Que nous racontent ces récits légendaires ? Deux dimensions peuvent être distinguées. Tout d’abord, ces récits légendaires ont une forte dimension religieuse. Les premiers aèdes sont des prêtres. Ils chantent d’abord les louanges des dieux, ainsi que leur généalogie. Ensuite seulement ils chanteront les exploits des héros du passé : ainsi, Ulysse pleure en écoutant l’aède Démodocos lui raconter la Guerre de Troie. Ici, l’aède chante les exploits des héros grecs et troyens ayant participé à la guerre de Troie. Mais la dimension religieuse n’est pas totalement absente de ces récits, dès lors que le héros peut être défini comme un homme exceptionnel qui accomplit des exploits grâce à son courage et à son ingéniosité, et qui s’élève au-dessus de ses semblables, de sorte qu’on lui voue un culte particulier.

Ulysse pleure en écoutant l’aède Démodocos lui raconter la Guerre de Troie

Un exemple de récit légendaire dont la dimension religieuse est très forte est la Théogonie d’Hésiode. Cet ouvrage raconte l’origine du monde et des dieux, et reste l’un des fondements, avec les épopées homériques, de la mythologie grecque telle que nous la connaissons aujourd’hui. On y trouve, par exemple, le récit de la naissance d’Aphrodite, entourée d’Eros et d’Himéros. Cet épisode illustre la création du monde : comment du Chaos est sortie Gaïa, puis de Gaïa Ouranos, que Cronos, son fils, va castrer. Et du mélange de l‘écume avec le sperme d’Ouranos va naître Aphrodite, la déesse de la Beauté. La Théogonie d’Hésiode raconte également la naissance d’Athéna. Zeus, pour protéger sa souveraineté de sa propre descendance, avale sa première femme, Métis, qui lui donnera néanmoins une fille, Athéna, qui sortira toute armée du crâne de Zeus.
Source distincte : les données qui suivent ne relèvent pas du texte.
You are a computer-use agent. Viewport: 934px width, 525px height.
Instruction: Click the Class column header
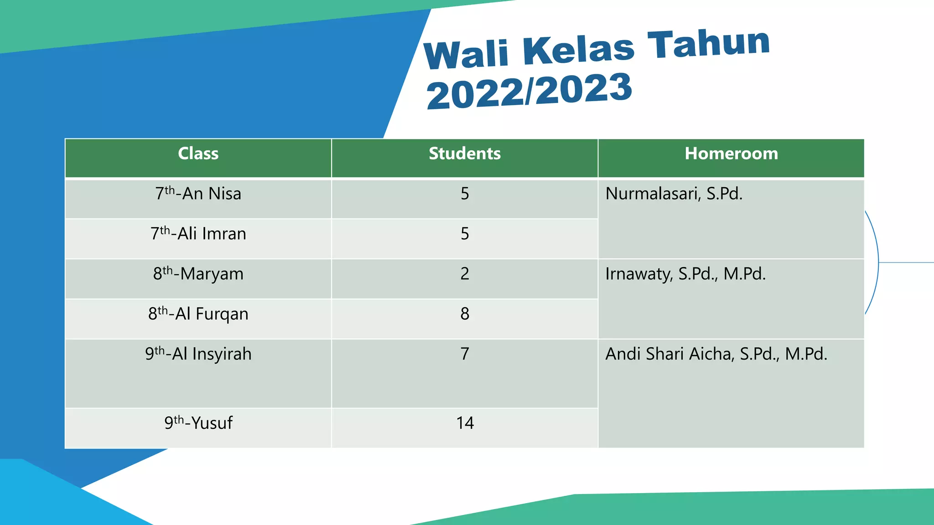(x=198, y=154)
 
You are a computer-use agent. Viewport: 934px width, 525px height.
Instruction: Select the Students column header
(x=465, y=154)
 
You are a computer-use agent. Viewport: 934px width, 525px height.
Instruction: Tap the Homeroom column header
(x=731, y=154)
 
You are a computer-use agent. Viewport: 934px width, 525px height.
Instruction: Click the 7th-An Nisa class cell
(x=198, y=194)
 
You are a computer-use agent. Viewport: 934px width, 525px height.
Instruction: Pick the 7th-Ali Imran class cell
(x=198, y=234)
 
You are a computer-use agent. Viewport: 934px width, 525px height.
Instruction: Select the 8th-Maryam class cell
(x=198, y=274)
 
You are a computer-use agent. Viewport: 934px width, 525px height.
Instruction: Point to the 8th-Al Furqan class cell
(x=198, y=314)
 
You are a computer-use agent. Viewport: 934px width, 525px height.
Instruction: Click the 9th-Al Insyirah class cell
(x=198, y=355)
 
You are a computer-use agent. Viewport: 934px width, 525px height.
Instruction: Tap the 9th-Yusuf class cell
(x=198, y=423)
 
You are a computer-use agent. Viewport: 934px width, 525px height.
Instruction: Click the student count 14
(x=465, y=423)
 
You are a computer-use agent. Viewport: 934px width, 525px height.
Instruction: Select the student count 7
(x=465, y=354)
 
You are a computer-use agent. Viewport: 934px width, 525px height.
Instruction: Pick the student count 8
(x=465, y=314)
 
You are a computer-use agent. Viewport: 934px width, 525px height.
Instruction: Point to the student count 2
(x=465, y=274)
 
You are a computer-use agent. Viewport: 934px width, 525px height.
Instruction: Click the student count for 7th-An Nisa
(x=465, y=194)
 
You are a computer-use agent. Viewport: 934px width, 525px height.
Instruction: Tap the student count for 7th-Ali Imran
(x=465, y=234)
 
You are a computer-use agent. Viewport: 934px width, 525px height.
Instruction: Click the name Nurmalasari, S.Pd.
(x=674, y=194)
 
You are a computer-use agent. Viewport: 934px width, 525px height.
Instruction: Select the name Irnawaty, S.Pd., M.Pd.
(x=685, y=274)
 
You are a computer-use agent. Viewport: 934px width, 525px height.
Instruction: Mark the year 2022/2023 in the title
(x=529, y=91)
Voilà le genre d’histoires que racontent les poètes, et à travers ces histoires, tout ce que doit savoir un grec. En d’autres termes, la lecture de ces récits nous permet d’imaginer comment les Grecs comprennent le monde. L’importance de ces récits légendaires montre également la place du mythe dans la culture grecque archaïque. L’aède, à travers ces récits légendaires, apporte une explication mythologique de l’ordre du monde. Ainsi, l’ordre du monde tel que nous pouvons le percevoir à travers ces récits est l’ordre imposé par Zeus à la suite des nombreuses luttes des dieux pour la souveraineté. Mais si le mythe raconte tout ce qu’un grec doit savoir sur les dieux, il propose également ce qu’il faut savoir sur le monde, ses origines, l’ordre établi, etc. Ainsi, le mythe de Prométhée va nous apprendre ce qu’est la condition humaine par exemple, que l’homme est mortel, qu’il doit se nourrir, qu’il doit travailler, etc. La mythologie grecque, donc l’ensemble des récits imaginés par les Grecs sur leurs dieux et leurs héros, transmet, sous forme de narration, la mémoire des épisodes fondateurs du monde et de sa civilisation.
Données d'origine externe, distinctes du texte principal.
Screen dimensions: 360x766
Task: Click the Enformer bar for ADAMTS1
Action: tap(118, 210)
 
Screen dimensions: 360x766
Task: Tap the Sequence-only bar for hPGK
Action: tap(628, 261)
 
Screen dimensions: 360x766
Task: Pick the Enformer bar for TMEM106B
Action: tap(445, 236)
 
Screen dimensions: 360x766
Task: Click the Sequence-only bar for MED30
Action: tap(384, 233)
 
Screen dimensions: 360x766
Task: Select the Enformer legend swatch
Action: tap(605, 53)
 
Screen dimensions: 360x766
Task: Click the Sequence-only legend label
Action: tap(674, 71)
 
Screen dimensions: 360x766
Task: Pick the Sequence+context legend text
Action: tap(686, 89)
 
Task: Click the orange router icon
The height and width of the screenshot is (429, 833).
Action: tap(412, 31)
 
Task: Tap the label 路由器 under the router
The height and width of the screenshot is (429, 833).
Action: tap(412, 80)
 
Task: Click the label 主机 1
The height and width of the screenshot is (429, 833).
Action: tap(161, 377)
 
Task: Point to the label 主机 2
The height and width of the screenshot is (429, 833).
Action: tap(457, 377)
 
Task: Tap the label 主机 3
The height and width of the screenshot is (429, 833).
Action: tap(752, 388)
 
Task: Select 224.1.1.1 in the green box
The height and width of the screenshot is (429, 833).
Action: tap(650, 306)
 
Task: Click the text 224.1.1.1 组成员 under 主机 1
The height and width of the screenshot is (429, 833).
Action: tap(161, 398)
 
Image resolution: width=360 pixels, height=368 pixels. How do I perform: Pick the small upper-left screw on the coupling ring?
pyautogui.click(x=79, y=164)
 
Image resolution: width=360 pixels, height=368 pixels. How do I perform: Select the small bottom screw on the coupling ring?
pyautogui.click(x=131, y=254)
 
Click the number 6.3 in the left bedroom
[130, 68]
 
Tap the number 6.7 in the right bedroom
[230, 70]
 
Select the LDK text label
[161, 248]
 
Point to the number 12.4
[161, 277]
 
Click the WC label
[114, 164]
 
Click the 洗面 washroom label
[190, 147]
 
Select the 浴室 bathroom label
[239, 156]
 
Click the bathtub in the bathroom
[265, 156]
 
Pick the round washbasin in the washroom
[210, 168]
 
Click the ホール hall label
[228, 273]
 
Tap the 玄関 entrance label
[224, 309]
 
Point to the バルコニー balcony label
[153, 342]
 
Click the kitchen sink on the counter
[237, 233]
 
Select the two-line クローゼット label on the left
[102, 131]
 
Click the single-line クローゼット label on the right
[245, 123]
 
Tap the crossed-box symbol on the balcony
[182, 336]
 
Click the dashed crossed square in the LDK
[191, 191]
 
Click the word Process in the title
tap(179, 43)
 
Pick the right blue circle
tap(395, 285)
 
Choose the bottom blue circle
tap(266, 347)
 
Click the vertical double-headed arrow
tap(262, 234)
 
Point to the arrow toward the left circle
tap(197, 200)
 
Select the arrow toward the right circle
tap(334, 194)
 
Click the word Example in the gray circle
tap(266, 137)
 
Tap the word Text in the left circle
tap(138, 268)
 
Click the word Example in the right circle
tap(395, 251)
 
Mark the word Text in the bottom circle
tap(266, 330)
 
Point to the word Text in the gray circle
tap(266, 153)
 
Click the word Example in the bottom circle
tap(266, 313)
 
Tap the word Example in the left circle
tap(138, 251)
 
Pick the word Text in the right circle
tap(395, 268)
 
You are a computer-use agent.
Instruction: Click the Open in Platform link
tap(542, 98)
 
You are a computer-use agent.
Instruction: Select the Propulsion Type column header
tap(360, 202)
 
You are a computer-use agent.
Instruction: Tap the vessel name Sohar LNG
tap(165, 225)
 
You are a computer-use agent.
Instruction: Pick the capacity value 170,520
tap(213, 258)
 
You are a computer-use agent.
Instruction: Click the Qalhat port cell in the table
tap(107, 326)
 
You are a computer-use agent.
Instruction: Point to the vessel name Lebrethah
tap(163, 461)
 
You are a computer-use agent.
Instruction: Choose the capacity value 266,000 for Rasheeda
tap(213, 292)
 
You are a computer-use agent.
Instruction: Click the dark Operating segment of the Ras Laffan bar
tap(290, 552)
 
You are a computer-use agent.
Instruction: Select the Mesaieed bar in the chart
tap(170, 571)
La naissance d’Aphrodite, entourée d’Eros et d’Himéros

Nous avons vu la place centrale de l’aède et des chants poétiques (et donc de la mythologie) dans la culture grecque archaïque, c’est-à-dire du IXe siècle, date de composition des épopées homériques, jusqu’au VIe siècle, et l’écriture, à la demande de Pisistrate, de ces mêmes épopées. Outre, la Théogonie d’Hésiode, les récits homériques (Iliade et Odyssée) jouent un rôle extrêmement important dans la culture grecque antique. La récurrence des références à Homère dans les dialogues platoniciens est une illustration de ce phénomène culturel, et c’est pourquoi la connaissance des récits homériques est importante pour la lecture et l’interprétation des écrits de Platon.

Homère et la place de l’épopée homérique dans la Grèce antique

Archétype du poète, et représentant de la civilisation grecque archaïque, Homère (IXe-VIIIe siècle av. J.C.) a écrit deux épopées : L’Iliade, qui raconte un épisode de la Guerre de Troie, une période de crise d’environ deux mois ; l’Odyssée, qui raconte les dix années du périple d’Ulysse pour rentrer à Ithaque, son village natal, à la fin de la guerre de Troie. Homère a probablement vécu au IXe ou VIIIe siècle av. J.C., mais les deux épopées homériques ne sont couchées par écrit qu’au VIe siècle, à la demande de Pisistrate, premier tyran d’Athènes. Donc du VIIIe au VIe siècle, ces histoires sont transmises par oral, de génération en génération, par l’intermédiaire des aèdes, dont nous avons vu l’importance dans la Grèce archaïque.

L’apothéose d’Homère, tableau d’Ingres, représente assez bien la place d’Homère dans la culture grecque archaïque. Poète par excellence, il est placé au-dessus de tous, et obtient un statut quasi divin. La place du mythe est similaire : l’explication du monde est celle des poètes, c’est-à-dire celle de la mythologie. Si l’ordre du monde est tel qu’il est actuellement, c’est parce que Zeus, le dieu souverain l’a établi ainsi. Et si l’on veut comprendre l’origine du monde, c’est la généalogie des dieux que l’on va faire. Le mythe tient donc une place prépondérante, grâce à la place des poètes tels qu’Homère ou Hésiode. Ceci est le cas dans la culture grecque archaïque, mais ce ne sera plus le cas dans les siècles qui suivent, dès lors qu’au VIe siècle apparaissent à la fois l’écriture et une nouvelle forme de pensée susceptible de remplacer l’explication mythologique du monde : la philosophie.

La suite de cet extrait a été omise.